#### [PROBLEM]
Could you repeat the rows word for word, from the first line up to and including the line that contains "click(x=150, y=389)", and stop there?

#### [RECORD EXTRACTS]
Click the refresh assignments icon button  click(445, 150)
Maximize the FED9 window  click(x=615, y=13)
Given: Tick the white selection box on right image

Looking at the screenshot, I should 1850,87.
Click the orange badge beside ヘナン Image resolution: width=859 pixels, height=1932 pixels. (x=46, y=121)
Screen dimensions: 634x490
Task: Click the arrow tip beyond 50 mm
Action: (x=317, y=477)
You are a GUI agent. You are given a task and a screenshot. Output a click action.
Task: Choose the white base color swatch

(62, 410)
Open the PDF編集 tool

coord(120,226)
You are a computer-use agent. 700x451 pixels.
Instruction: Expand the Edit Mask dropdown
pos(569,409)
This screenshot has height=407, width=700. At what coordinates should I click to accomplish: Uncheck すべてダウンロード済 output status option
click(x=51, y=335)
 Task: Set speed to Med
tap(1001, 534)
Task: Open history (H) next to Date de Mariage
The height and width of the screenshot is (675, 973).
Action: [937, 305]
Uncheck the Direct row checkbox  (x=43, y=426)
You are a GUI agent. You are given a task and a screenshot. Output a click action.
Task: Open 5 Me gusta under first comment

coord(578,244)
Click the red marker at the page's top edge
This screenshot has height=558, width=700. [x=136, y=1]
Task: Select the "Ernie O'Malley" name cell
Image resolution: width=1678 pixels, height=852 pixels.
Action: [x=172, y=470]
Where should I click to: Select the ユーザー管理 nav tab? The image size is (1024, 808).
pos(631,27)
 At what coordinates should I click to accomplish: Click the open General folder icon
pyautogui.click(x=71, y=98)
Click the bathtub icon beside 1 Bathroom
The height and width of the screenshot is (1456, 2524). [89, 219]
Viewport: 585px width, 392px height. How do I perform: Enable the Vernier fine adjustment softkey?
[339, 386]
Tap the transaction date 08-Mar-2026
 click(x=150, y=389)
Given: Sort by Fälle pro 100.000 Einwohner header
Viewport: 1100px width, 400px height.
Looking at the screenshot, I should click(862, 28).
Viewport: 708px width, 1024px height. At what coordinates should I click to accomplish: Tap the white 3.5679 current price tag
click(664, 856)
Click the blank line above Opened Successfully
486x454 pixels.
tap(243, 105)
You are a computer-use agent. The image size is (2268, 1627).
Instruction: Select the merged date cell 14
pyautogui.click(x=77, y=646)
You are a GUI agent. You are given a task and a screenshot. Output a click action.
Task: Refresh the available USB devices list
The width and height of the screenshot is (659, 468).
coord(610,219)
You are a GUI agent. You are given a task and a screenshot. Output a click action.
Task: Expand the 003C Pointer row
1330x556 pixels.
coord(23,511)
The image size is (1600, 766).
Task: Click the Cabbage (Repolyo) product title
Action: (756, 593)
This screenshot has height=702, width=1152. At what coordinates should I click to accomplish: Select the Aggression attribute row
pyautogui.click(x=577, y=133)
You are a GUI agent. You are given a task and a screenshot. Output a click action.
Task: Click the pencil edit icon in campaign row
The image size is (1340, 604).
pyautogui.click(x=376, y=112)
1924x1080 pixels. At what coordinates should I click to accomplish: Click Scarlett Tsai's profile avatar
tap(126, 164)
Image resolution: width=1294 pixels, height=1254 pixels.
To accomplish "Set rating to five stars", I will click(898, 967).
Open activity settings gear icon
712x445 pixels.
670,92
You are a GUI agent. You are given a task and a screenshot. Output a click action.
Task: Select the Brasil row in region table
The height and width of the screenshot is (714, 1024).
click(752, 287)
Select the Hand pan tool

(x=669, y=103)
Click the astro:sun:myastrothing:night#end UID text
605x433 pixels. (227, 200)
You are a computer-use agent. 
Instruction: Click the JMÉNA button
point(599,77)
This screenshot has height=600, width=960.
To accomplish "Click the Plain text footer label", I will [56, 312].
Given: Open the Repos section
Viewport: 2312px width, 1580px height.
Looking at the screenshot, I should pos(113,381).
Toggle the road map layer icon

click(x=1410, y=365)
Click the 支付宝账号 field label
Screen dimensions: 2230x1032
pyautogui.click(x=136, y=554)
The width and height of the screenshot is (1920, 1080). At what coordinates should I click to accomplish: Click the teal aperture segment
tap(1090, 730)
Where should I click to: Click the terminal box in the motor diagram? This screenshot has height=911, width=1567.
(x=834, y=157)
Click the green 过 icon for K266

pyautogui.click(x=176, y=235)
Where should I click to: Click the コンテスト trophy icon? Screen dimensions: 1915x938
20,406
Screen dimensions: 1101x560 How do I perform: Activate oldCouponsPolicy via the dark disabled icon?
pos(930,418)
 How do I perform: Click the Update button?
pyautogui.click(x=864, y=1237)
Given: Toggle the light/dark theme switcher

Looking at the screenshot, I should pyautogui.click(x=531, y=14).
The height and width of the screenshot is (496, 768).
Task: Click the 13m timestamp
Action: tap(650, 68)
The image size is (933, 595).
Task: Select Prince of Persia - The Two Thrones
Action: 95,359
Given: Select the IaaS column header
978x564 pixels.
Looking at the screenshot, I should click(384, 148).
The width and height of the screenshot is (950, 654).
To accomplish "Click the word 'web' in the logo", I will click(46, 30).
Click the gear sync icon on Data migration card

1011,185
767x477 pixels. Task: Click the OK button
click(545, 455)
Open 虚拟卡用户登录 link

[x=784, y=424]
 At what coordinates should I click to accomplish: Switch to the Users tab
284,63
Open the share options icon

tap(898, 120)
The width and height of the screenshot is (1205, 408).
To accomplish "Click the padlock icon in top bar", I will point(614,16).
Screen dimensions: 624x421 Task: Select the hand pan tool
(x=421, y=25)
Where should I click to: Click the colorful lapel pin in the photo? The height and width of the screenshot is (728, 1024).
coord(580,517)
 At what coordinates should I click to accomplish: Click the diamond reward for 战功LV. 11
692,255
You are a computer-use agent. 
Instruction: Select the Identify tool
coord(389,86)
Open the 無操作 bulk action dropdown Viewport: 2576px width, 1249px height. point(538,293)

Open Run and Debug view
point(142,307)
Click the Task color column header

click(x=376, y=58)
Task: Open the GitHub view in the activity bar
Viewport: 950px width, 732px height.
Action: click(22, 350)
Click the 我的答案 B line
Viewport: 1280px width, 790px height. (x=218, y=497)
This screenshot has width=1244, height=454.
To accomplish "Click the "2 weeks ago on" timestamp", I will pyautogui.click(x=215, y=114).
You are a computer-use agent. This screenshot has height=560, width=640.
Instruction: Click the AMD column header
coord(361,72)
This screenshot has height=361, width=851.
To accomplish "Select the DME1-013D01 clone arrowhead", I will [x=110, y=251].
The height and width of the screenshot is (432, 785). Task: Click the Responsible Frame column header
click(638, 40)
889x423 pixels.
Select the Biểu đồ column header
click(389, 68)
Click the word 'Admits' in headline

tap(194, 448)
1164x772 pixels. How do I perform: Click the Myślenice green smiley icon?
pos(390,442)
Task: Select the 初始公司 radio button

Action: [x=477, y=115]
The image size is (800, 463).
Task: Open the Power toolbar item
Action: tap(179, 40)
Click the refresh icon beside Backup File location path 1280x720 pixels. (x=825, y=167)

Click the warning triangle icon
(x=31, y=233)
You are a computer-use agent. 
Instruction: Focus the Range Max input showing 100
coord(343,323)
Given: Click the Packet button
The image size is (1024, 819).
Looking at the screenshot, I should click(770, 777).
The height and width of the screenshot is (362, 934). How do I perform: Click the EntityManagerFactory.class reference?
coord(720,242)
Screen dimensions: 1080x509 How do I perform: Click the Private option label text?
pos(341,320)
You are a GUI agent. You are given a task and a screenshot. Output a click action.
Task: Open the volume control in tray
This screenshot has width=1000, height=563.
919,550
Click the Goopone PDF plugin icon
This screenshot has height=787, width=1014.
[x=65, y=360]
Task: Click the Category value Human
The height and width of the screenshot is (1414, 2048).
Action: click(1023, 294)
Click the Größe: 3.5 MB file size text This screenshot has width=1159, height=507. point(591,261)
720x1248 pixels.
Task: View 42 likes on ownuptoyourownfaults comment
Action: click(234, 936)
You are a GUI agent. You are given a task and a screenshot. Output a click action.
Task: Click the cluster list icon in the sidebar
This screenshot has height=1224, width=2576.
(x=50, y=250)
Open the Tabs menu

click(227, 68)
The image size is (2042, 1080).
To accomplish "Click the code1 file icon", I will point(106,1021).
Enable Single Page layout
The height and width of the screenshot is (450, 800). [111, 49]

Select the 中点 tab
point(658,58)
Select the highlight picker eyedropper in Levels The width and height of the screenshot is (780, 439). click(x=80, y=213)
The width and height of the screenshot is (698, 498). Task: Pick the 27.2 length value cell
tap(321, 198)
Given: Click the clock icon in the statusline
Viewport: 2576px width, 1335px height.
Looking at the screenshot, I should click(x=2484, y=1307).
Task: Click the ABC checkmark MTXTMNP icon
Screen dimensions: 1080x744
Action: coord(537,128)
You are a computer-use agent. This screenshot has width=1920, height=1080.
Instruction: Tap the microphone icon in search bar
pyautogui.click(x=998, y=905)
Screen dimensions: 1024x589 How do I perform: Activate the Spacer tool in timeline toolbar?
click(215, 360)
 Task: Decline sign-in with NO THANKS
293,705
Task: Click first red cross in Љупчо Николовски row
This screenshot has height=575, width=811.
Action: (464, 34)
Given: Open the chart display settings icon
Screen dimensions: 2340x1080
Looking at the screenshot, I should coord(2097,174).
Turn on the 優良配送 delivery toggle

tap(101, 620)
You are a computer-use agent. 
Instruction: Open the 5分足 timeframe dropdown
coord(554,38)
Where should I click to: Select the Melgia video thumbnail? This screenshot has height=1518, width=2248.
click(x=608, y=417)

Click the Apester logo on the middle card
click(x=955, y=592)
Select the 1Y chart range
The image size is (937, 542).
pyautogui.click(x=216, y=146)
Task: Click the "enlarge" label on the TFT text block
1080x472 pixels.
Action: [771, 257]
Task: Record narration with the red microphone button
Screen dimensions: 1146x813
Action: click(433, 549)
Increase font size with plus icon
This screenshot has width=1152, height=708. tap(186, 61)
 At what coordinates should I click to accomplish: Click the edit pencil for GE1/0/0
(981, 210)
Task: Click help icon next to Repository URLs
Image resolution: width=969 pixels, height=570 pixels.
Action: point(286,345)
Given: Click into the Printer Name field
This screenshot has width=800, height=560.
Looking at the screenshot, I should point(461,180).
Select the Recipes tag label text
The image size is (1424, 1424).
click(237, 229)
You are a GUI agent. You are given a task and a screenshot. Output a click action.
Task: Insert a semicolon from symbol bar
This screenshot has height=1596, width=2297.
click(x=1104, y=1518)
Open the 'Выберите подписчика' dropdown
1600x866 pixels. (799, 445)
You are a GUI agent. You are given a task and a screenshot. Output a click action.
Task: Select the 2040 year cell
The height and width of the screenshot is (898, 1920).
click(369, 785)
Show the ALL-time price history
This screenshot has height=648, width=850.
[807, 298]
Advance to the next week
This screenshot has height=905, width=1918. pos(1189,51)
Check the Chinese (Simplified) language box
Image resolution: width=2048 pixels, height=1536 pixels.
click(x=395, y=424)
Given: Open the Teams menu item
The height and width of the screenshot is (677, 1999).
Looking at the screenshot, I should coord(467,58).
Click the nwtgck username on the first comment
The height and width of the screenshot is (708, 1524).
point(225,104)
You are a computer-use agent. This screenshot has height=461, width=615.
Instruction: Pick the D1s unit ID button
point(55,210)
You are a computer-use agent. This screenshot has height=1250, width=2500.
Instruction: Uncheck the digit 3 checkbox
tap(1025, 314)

#### [SOLUTION TO THIS TASK]
Click the refresh assignments icon button  click(445, 150)
Maximize the FED9 window  click(x=615, y=13)
Given: Tick the white selection box on right image

Looking at the screenshot, I should 1850,87.
Click the orange badge beside ヘナン Image resolution: width=859 pixels, height=1932 pixels. (x=46, y=121)
Screen dimensions: 634x490
Task: Click the arrow tip beyond 50 mm
Action: (x=317, y=477)
You are a GUI agent. You are given a task and a screenshot. Output a click action.
Task: Choose the white base color swatch

(62, 410)
Open the PDF編集 tool

coord(120,226)
You are a computer-use agent. 700x451 pixels.
Instruction: Expand the Edit Mask dropdown
pos(569,409)
This screenshot has height=407, width=700. At what coordinates should I click to accomplish: Uncheck すべてダウンロード済 output status option
click(x=51, y=335)
 Task: Set speed to Med
tap(1001, 534)
Task: Open history (H) next to Date de Mariage
The height and width of the screenshot is (675, 973).
Action: [937, 305]
Uncheck the Direct row checkbox  (x=43, y=426)
You are a GUI agent. You are given a task and a screenshot. Output a click action.
Task: Open 5 Me gusta under first comment

coord(578,244)
Click the red marker at the page's top edge
This screenshot has height=558, width=700. [x=136, y=1]
Task: Select the "Ernie O'Malley" name cell
Image resolution: width=1678 pixels, height=852 pixels.
Action: [x=172, y=470]
Where should I click to: Select the ユーザー管理 nav tab? The image size is (1024, 808).
pos(631,27)
 At what coordinates should I click to accomplish: Click the open General folder icon
pyautogui.click(x=71, y=98)
Click the bathtub icon beside 1 Bathroom
The height and width of the screenshot is (1456, 2524). [89, 219]
Viewport: 585px width, 392px height. How do I perform: Enable the Vernier fine adjustment softkey?
[339, 386]
Tap the transaction date 08-Mar-2026
 click(x=150, y=389)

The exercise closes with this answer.